I was diagnosed with Stage 2B breast cancer in November 2013, and went through the standard treatment year in 2014: surgery, more surgery, six months of chemotherapy, and 5 weeks of radiation treatment.
Like many cancer patients, I found this a sobering experience from which no complete return is possible. No matter what relief is felt by everyone around you that things are back to normal, this can’t be the case. Becoming a cancer patient is like becoming a parent. Whatever happens to your children, or your relationship with them, that clock doesn’t turn back.

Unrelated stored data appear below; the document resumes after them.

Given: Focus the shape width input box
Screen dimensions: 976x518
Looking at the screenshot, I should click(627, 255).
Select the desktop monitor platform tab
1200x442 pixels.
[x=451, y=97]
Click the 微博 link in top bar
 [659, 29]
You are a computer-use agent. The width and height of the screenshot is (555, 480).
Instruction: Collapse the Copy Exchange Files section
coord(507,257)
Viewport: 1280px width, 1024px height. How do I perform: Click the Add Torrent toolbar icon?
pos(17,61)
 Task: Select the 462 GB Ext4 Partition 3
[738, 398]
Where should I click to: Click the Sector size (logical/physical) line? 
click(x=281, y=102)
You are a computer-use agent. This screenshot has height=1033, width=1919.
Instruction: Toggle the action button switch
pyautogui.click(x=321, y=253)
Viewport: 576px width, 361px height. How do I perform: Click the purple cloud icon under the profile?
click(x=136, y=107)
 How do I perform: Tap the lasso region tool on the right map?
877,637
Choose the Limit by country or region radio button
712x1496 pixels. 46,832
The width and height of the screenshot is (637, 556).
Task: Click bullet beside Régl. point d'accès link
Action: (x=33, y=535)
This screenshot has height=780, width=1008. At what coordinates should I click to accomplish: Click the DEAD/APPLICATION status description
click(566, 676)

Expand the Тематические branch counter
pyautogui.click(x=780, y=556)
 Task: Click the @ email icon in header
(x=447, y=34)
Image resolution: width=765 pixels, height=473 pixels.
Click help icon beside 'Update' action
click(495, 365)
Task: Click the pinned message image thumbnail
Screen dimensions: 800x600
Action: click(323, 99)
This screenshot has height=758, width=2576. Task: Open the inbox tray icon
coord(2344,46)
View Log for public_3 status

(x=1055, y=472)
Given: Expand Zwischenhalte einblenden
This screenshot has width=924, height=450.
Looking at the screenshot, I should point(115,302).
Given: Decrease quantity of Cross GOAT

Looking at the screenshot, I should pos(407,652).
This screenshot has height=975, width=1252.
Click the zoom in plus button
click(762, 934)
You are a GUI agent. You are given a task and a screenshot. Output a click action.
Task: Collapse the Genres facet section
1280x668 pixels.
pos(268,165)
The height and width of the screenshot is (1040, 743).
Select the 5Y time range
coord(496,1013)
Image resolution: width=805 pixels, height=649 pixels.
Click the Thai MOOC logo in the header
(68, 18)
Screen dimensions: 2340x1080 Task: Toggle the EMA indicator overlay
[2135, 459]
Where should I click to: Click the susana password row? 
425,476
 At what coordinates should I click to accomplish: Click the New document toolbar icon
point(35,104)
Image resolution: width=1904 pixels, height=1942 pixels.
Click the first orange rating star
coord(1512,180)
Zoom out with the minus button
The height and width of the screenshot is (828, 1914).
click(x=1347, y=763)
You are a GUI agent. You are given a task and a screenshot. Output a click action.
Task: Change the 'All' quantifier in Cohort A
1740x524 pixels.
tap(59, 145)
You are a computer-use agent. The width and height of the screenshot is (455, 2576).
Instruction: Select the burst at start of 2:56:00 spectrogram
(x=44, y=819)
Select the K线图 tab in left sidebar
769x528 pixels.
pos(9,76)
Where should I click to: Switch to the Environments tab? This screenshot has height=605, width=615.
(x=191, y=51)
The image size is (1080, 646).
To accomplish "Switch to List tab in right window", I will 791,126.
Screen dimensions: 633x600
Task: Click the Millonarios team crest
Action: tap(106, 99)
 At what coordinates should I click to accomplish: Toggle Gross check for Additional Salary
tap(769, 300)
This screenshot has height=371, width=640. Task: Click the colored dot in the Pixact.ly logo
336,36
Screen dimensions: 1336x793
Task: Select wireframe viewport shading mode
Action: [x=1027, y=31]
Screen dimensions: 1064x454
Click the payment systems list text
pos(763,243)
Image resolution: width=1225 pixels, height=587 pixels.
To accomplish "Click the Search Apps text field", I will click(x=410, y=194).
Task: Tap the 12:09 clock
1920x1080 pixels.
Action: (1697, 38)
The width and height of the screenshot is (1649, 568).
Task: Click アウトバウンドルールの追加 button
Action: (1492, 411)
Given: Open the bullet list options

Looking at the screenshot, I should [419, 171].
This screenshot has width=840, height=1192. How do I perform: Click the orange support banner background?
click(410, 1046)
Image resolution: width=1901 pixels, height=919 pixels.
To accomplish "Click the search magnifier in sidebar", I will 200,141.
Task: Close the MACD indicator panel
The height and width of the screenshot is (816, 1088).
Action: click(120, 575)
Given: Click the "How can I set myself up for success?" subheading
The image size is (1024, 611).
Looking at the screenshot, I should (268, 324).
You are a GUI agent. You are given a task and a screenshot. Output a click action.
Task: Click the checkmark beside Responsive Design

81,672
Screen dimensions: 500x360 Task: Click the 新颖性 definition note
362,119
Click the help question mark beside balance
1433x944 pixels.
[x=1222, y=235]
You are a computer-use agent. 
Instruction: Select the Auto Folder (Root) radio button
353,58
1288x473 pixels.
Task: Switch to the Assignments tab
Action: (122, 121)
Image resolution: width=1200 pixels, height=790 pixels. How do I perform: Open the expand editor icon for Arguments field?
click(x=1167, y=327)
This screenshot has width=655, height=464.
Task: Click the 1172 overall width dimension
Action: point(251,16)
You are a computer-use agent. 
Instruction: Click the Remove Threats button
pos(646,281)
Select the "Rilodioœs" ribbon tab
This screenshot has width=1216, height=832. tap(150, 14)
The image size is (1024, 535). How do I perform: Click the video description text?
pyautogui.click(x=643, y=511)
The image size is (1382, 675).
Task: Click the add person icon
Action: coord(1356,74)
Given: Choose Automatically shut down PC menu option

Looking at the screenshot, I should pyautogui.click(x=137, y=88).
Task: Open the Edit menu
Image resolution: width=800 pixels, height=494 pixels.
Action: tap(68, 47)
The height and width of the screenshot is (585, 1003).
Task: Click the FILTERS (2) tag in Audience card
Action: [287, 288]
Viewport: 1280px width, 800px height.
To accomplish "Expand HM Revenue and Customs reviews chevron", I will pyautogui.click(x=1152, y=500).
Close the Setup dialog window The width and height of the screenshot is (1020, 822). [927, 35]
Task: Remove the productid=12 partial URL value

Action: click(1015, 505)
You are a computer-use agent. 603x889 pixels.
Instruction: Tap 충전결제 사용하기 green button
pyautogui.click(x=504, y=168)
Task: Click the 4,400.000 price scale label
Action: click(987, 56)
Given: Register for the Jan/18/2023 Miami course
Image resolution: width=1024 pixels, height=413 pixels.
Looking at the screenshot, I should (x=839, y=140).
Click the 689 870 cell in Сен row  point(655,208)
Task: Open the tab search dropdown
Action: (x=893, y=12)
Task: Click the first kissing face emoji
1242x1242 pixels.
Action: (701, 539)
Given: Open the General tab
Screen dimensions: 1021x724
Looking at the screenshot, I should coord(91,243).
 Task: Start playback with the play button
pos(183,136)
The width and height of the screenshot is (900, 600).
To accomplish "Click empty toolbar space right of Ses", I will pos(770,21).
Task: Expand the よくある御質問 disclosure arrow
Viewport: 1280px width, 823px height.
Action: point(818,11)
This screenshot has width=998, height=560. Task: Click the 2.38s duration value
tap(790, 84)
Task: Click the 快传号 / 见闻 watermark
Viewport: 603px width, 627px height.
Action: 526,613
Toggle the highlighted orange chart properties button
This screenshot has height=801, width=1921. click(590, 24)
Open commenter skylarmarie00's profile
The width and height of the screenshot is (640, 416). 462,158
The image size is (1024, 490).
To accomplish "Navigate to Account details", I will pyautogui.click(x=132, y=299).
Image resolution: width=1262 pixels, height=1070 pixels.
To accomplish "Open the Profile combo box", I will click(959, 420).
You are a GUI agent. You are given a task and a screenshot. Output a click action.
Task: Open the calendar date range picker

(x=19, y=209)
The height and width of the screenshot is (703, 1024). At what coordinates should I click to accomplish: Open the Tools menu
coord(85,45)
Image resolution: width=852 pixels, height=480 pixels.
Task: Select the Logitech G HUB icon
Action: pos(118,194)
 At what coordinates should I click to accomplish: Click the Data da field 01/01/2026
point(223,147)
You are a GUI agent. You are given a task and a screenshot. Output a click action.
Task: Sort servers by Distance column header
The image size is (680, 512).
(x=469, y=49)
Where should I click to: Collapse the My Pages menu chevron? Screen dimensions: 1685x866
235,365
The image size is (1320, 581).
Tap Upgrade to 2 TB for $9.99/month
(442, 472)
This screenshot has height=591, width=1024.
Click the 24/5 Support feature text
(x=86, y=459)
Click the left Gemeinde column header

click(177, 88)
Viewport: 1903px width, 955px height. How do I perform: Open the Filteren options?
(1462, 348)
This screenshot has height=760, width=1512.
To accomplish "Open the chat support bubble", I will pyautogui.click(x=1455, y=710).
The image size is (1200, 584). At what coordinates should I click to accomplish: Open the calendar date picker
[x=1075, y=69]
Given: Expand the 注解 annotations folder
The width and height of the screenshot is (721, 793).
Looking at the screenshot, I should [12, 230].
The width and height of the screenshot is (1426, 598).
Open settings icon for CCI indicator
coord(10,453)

In addition to writing generally about education technology and university work, this blog also reflects what it means to work with illness, and in my case specifically to return to work following treatment for illness. I have spoken to many people this year who have resumed work after accident, bereavement or misadventure and their stories are similar to mine: changed priorities, and an altered sense of public self.
This represents a challenge for many employers. What kinds of workers are we, when we come back? Can we be relied on to show up? Can we work a full day? Will we think the declared priorities of the organisational strategic plan are important? (In case you’re wondering, the answers are: yes, not always, and no.)
So while I’m thinking about this, thanks to the many friends and strangers who accompanied our family’s year of cancer treatment in 2014. In 2015 I’m well, working and quietly waiting, as we all do, for the other shoe to drop.
— Kate Bowles
One thought on “Now what?”
So important — this conversation. And so much below the institutional priority list that it doesn’t even make the cut.